## Selection
O GLOBO - 10/02
One of the best Brazilian rock albums ever is the new one by Cascadura.
Two weeks ago, commenting here on Breno Silveira's "Gonzaga," I wrote that the show "Luiz Gonzaga volta pra curtir" might have been directed by Waly Salomão. It wasn't. The director was Jorge Salomão. Waly, according to Jorge himself, only created the title, which he quickly approved. The show is something that stuck in my mind as the official recognition of Gonzaga by the youth of that time. I said I missed a reference to this in the film, just as I missed Ivan Lins and Som Livre Exportação. When I stated that the absence of references to Tropicalismo didn't bother me, I wasn't rejecting it. I barely thought about the role of Tropicalismo in this episode. I remember hearing young countercultural people say that the Beatles were going to record "Asa Branca." This legend reveals a lot about the mental climate of the time. The resurgence of rural sounds that came with rock (and which Ruy Castro deplores in his book on bossa nova, considering it part of the murder of the great urban song of the 1930s and 40s) led young people to fantasize that the Brazilian countryside would enter the repertoire of top Anglo-Saxon pop-rock.

## Actions to take
A - According to the O Globo column, who actually directed the show "Luiz Gonzaga volta pra curtir"?
B - Pick up the O Globo column on Gonzaga and the youth of that era after its final sentence, and write a few more sentences in the same voice.

## Items

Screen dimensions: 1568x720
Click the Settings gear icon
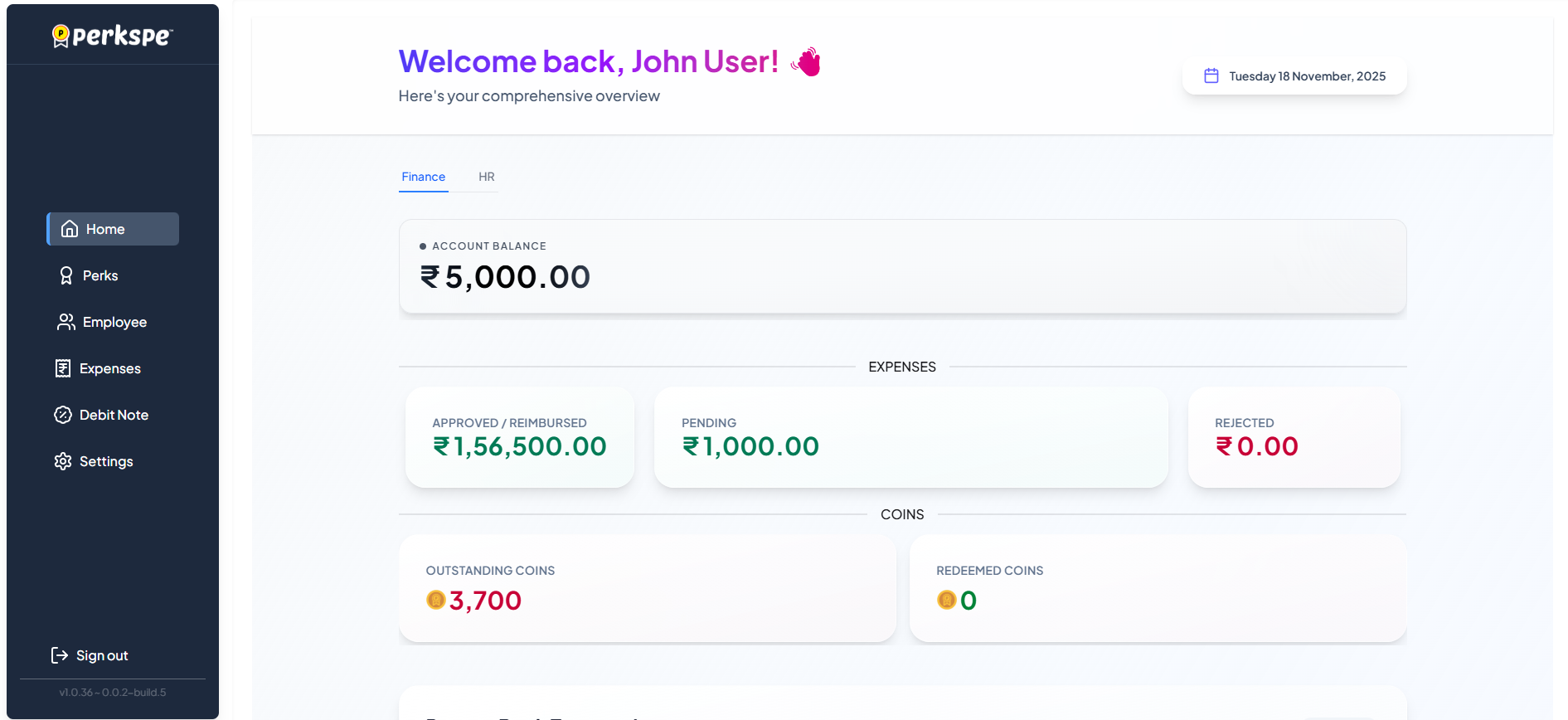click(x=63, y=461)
---
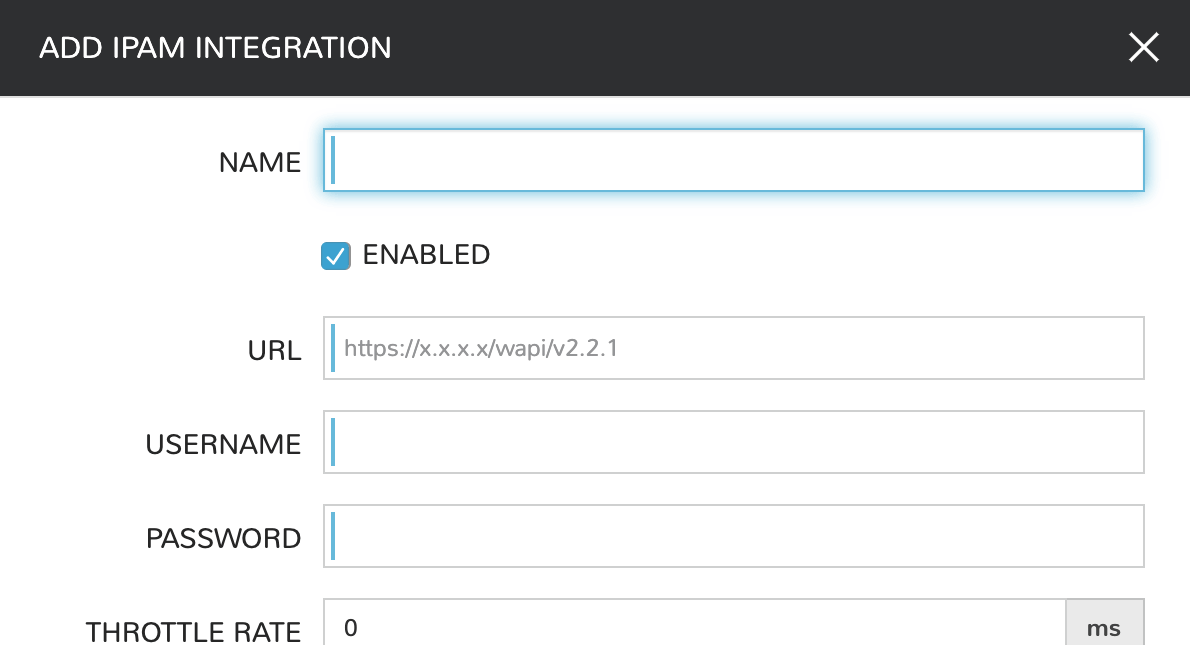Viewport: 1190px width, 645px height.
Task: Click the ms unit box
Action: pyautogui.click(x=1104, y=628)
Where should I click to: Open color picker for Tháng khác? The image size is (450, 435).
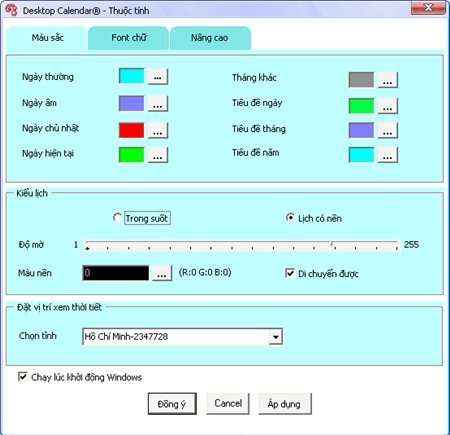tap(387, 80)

## Answers given
A - Jorge Salomão

B -
Not long ago, David Byrne finally recorded this classic of ours, fulfilling, decades late, the dream of the crazy people of 1968. David belongs to the top of Anglo-Saxon pop-rock and, accepting an invitation from Mauro Refosco (who, incidentally, is participating in an extra-Radiohead project by Thom Yorke, called Atoms for Peace), recorded "Asa Branca". In English, as the free-spirited of the sixties imagined the Beatles would do. The delirium of the crazy people came true. This delirium had connections with Tropicalismo.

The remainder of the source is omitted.